Description-Behavior Mismatch

High
Confidence
98% confidence
Finding
The manifest frames this as a role-playing palace character, but the code performs remote account registration and local credential provisioning. That mismatch is dangerous because users may not expect network enrollment or secret creation/storage, undermining informed consent and increasing the chance of silent credential misuse.

Context-Inappropriate Capability

Medium
Confidence
94% confidence
Finding
The skill derives identity from multiple unrelated environment variables such as `OPENCLAW_SESSION_KEY`, `WECOM_USER_ID`, and `CLAW_USER_ID`. This can bind the skill's state and network actions to sensitive platform or enterprise identifiers that the user did not intend to expose, creating privacy leakage and cross-context confusion.

Context-Inappropriate Capability

High
Confidence
98% confidence
Finding
The code reads an access key from a local markdown state file and relies on persisted bearer credentials in the workspace.

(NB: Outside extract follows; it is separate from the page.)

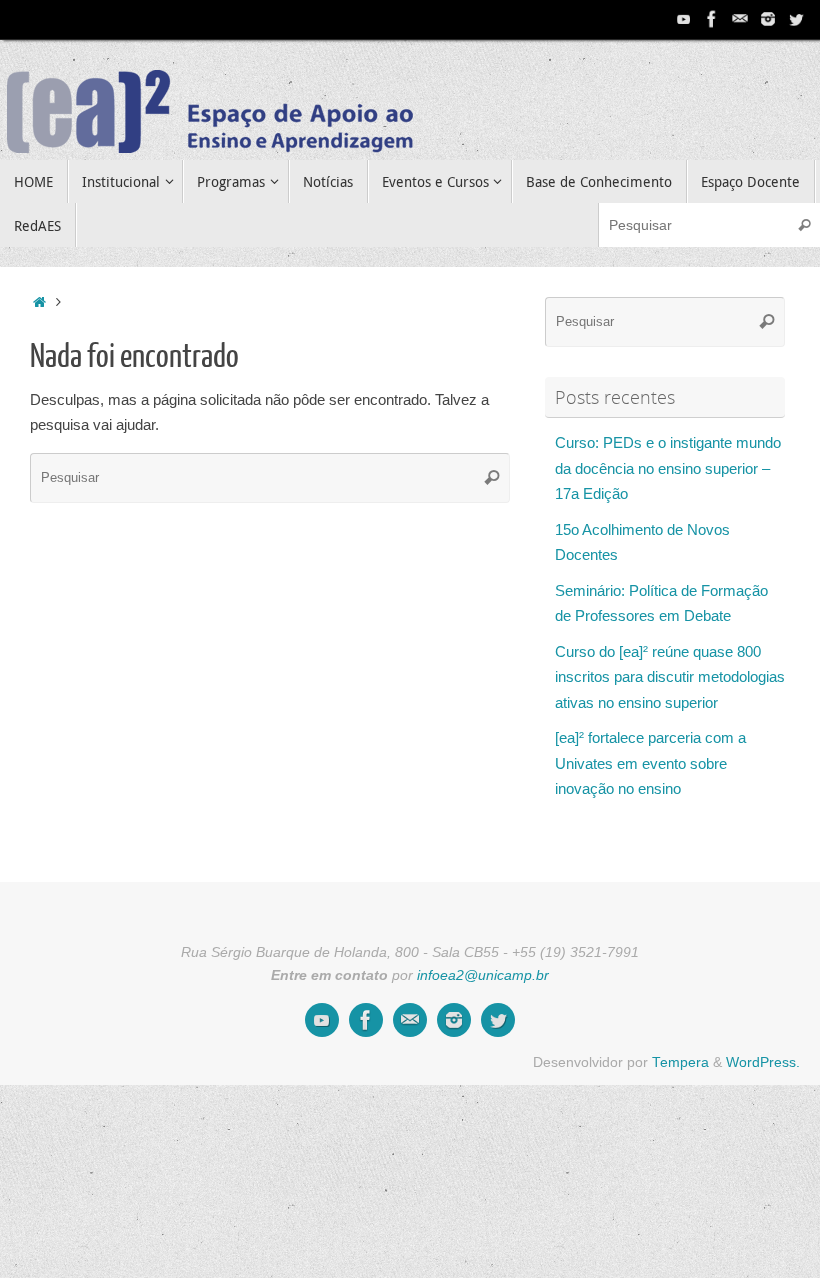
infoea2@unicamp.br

Storing and retrieving long-lived secrets in plaintext user-accessible files increases the chance of credential theft, accidental disclosure, or reuse by other skills/processes that can read the same workspace.

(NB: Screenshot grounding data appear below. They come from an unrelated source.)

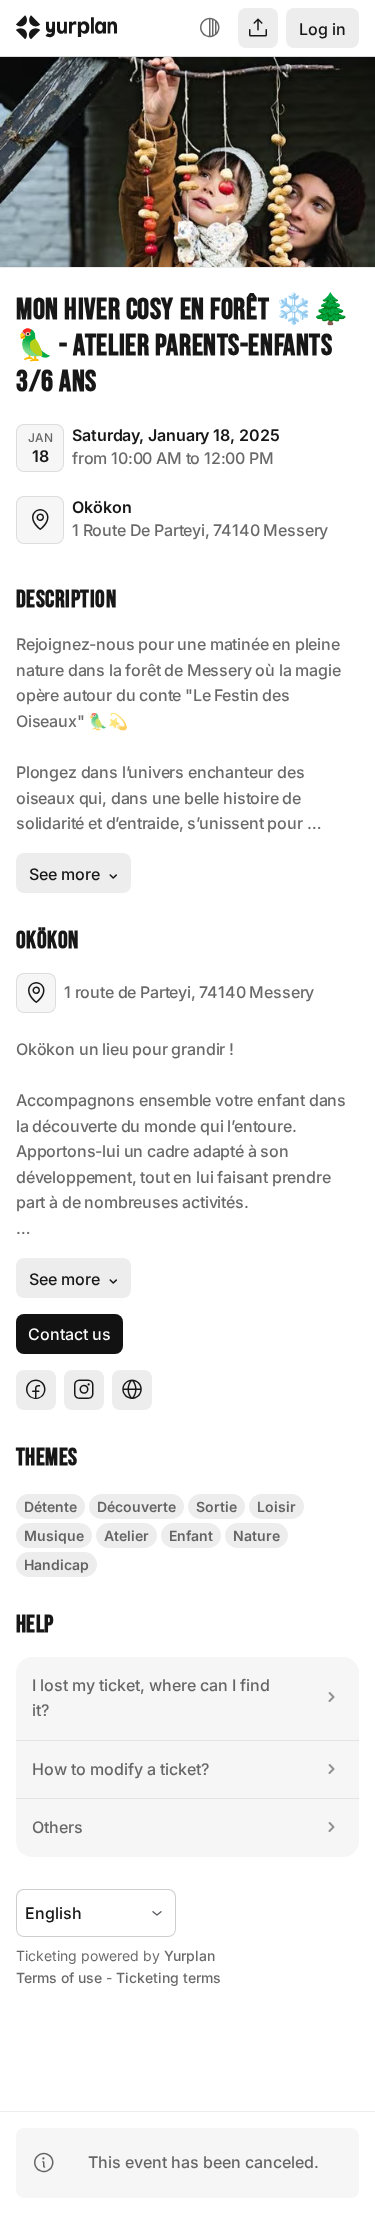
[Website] (132, 1390)
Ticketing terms (168, 1977)
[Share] (258, 28)
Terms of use (59, 1977)
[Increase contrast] (210, 28)
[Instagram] (84, 1390)
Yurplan (189, 1955)
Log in (322, 29)
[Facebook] (36, 1390)
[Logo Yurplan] (67, 30)
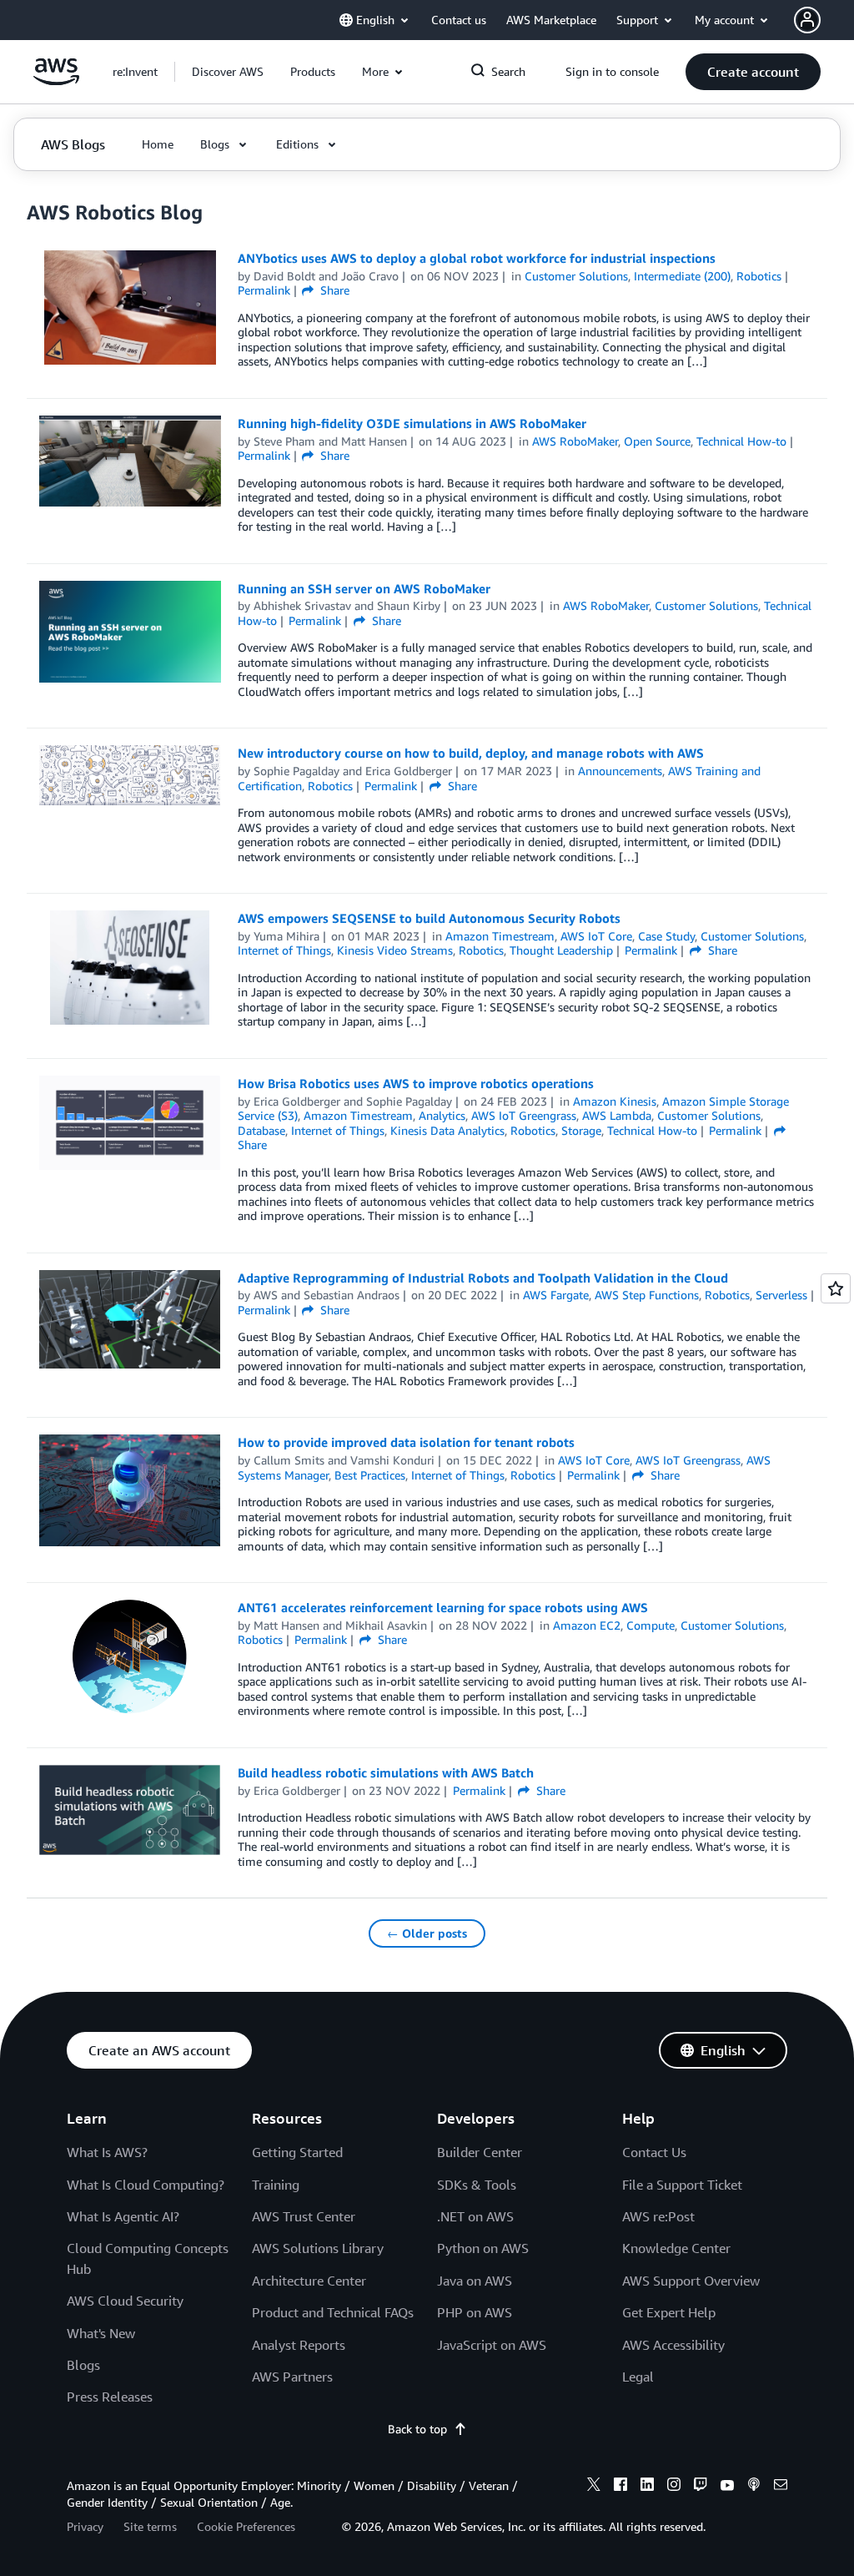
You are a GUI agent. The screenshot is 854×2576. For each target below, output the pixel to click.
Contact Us (654, 2152)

Description-Behavior Mismatch

High
Confidence
97% confidence
Finding
The skill silently auto-registers a remote account, obtains an access key, and persists long-lived state and credentials locally without explicit user confirmation. This exceeds the stated periodic-action behavior and creates an external account plus durable authentication material that can be abused if the workspace is exposed or if the user did not consent to enrollment.

Missing User Warnings

Medium
Confidence
96% confidence
Finding
The skill instructs writing a bearer-style access key directly into MEMORY.md, a general-purpose workspace file that may be read by other skills, exposed in logs, or shared by users unknowingly. Storing reusable credentials in plaintext expands the blast radius of any workspace compromise and can allow unauthorized use of the remote Palace account.

Missing User Warnings

Medium
Confidence
93% confidence
Finding
The skill sets up a cron job to run every two minutes, creating persistent autonomous execution that can continue generating network traffic, modifying local files, and interacting with the remote service without per-action user approval. In context, this is more dangerous because the automation is central to the skill’s design and can silently accumulate activity and data over time if the user does not fully understand the persistence.

Missing User Warnings

Medium
Confidence
95% confidence
Finding
The access key is persisted locally without any user-facing warning, confirmation, or explanation of retention. This reduces user awareness of secret handling and increases the chance that sensitive credentials remain stored longer than intended or are exposed through normal workspace access.

Missing User Warnings

Medium
Confidence
96% confidence
Finding
The script creates a new user state file and writes the returned access key automatically, with no confirmation prompt or disclosure. This is dangerous because it silently establishes persistent authenticated state that other local tools, users, or skills may later access.

Missing User Warnings

Medium
Confidence
90% confidence
Finding
During auto-initialization, an environment-derived user identifier is used to construct a default remote name and the skill contacts an external service without a clear warning. Even if the full identifier is not directly sent as-is, the behavior links local identity context to remote registration in a way users may not expect.

Missing User Warnings

Medium
Confidence
97% confidence
Finding
The skill performs authenticated requests to `/context`, `/targets`, and `/action` automatically, meaning it can take state-changing actions on the user's behalf without per-action acknowledgment. In an autonomous polling skill, this materially increases risk because remote actions happen repeatedly and can consume resources, alter account state, or produce unintended consequences without active user awareness.

VirusTotal

65/65 vendors flagged this skill as clean.